_Directions for this task_
For the material below, return exactly the lines starting at the line containing "Click the green ub@ub prompt on first line" and ending at the line containing "the UTC timezone", both ends included, and no others.
=== Data for the task ===
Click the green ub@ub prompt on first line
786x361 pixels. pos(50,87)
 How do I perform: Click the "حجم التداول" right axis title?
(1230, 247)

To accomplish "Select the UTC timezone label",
===
=== Data for the task ===
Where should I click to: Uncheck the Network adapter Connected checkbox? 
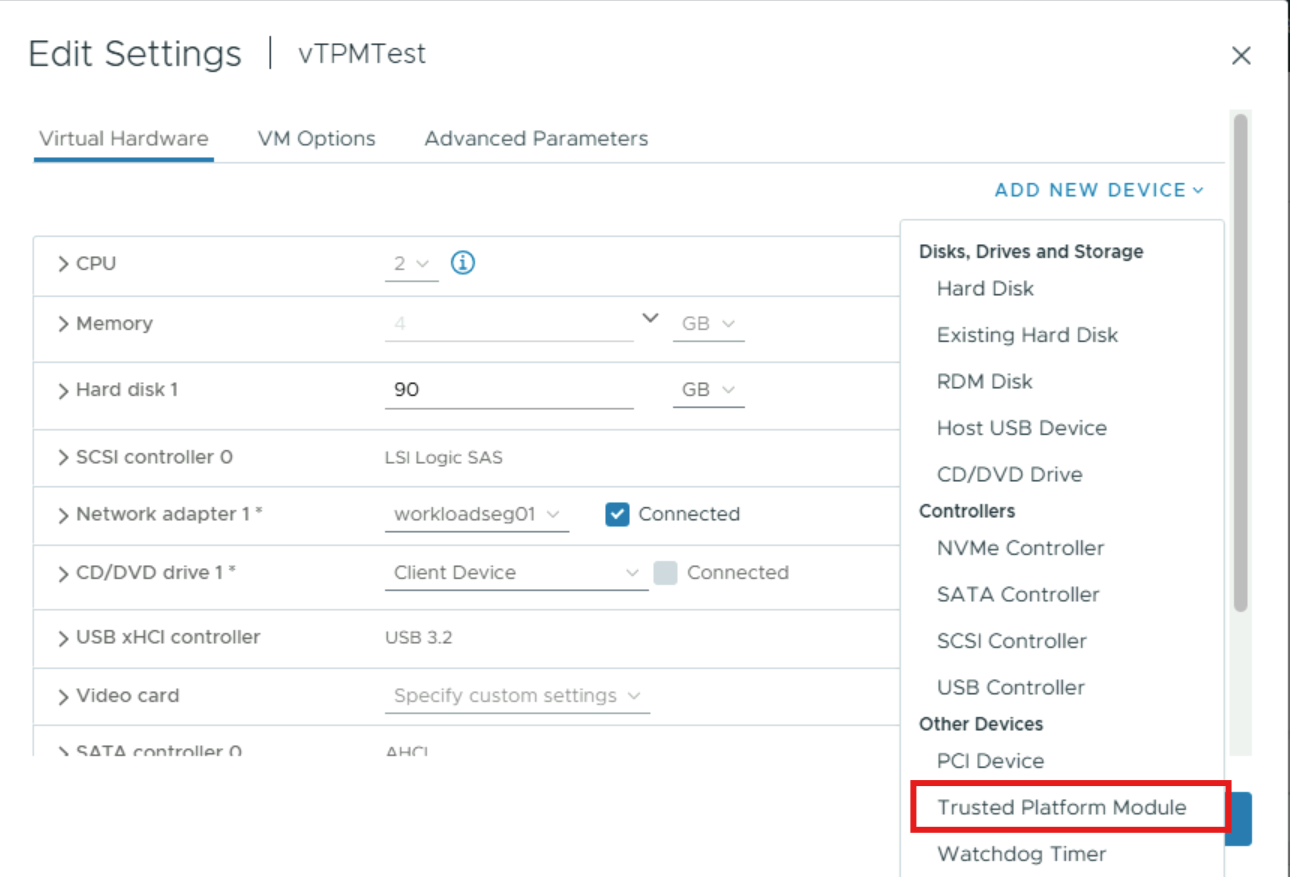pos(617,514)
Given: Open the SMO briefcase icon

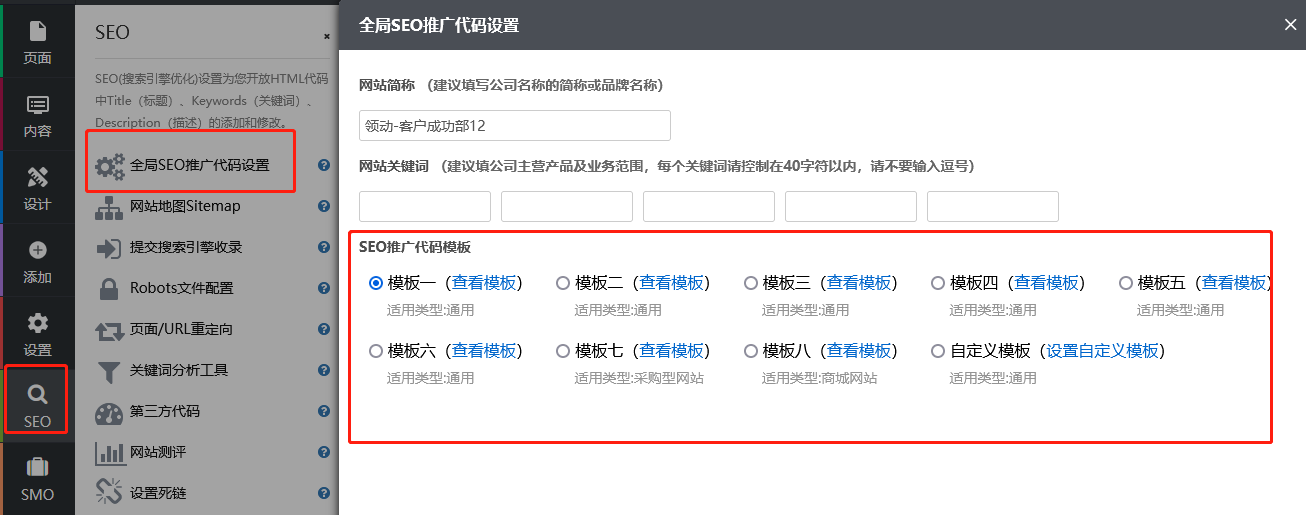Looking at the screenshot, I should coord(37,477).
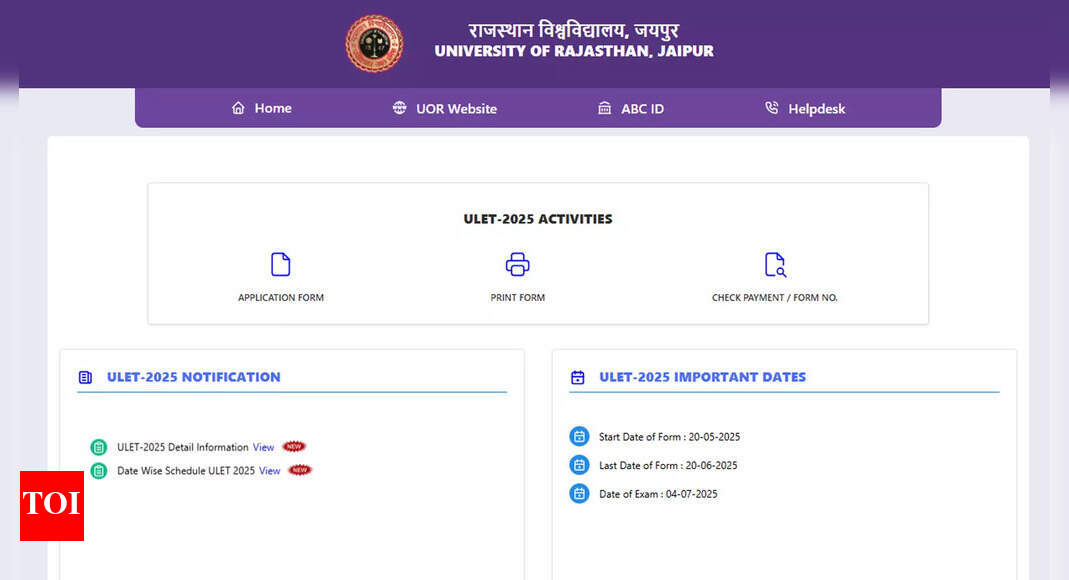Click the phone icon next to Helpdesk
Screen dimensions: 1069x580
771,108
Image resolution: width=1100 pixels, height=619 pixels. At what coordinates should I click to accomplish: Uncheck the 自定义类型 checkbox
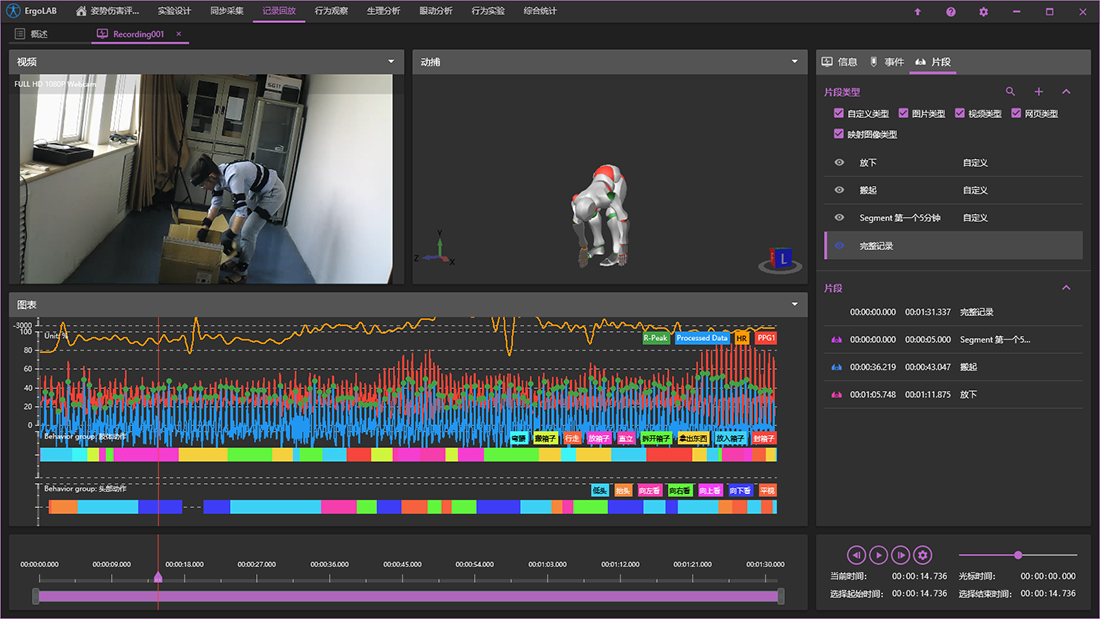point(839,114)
===
=== Data for the task ===
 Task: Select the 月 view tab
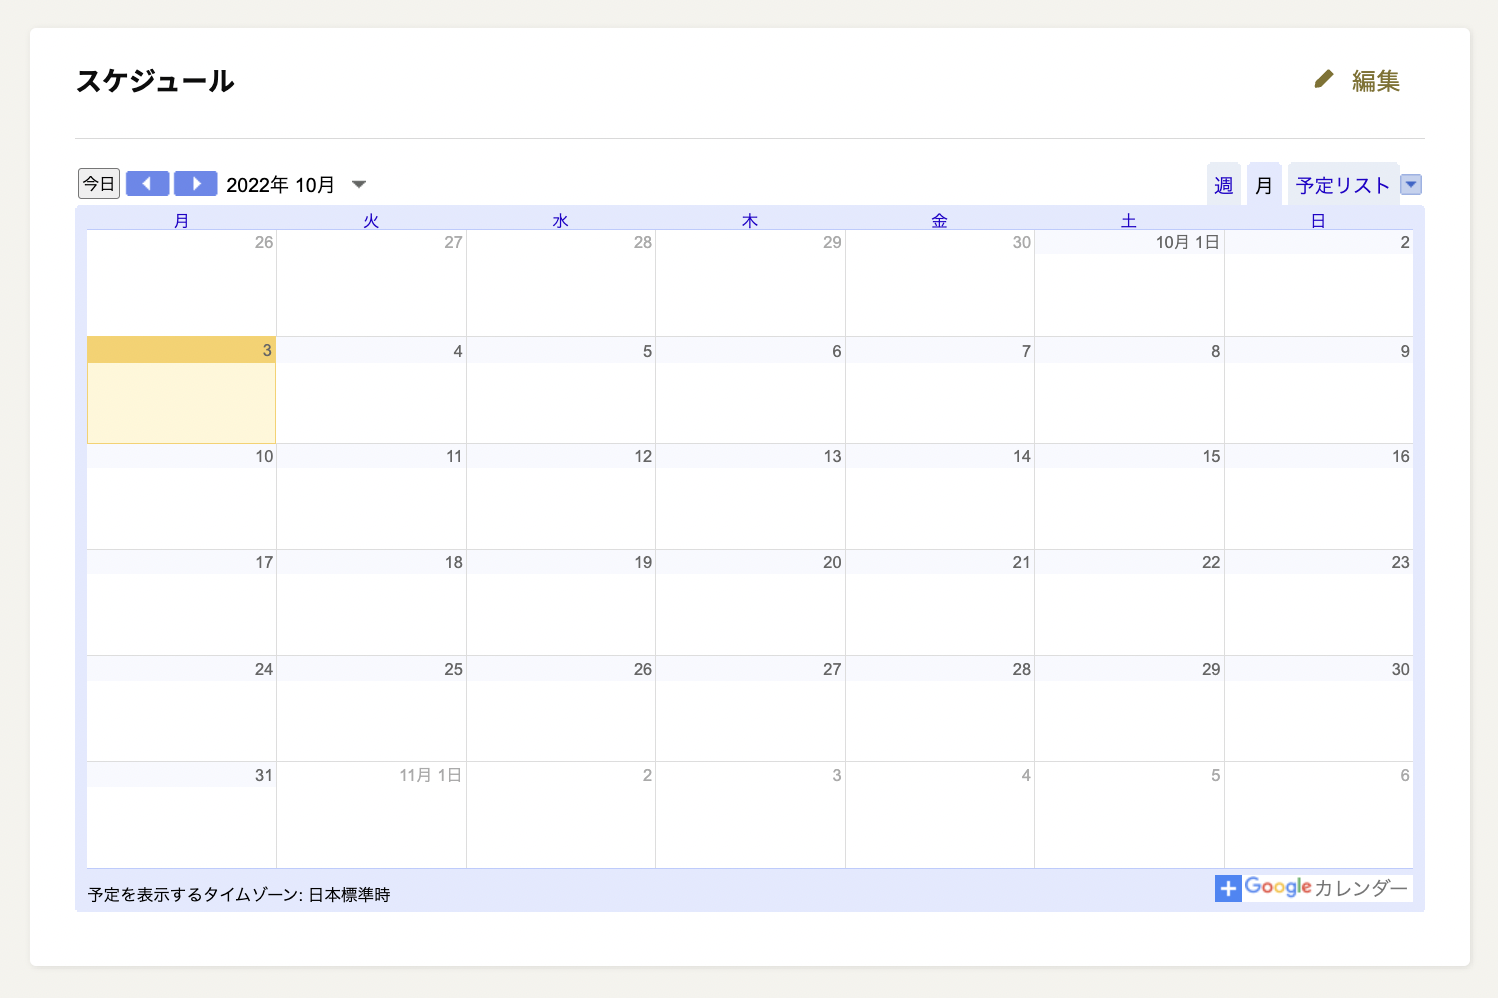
===
_Output below_
Click the green ub@ub prompt on first line
786x361 pixels. pos(50,87)
 How do I perform: Click the "حجم التداول" right axis title?
(1230, 247)

To accomplish "Select the UTC timezone label",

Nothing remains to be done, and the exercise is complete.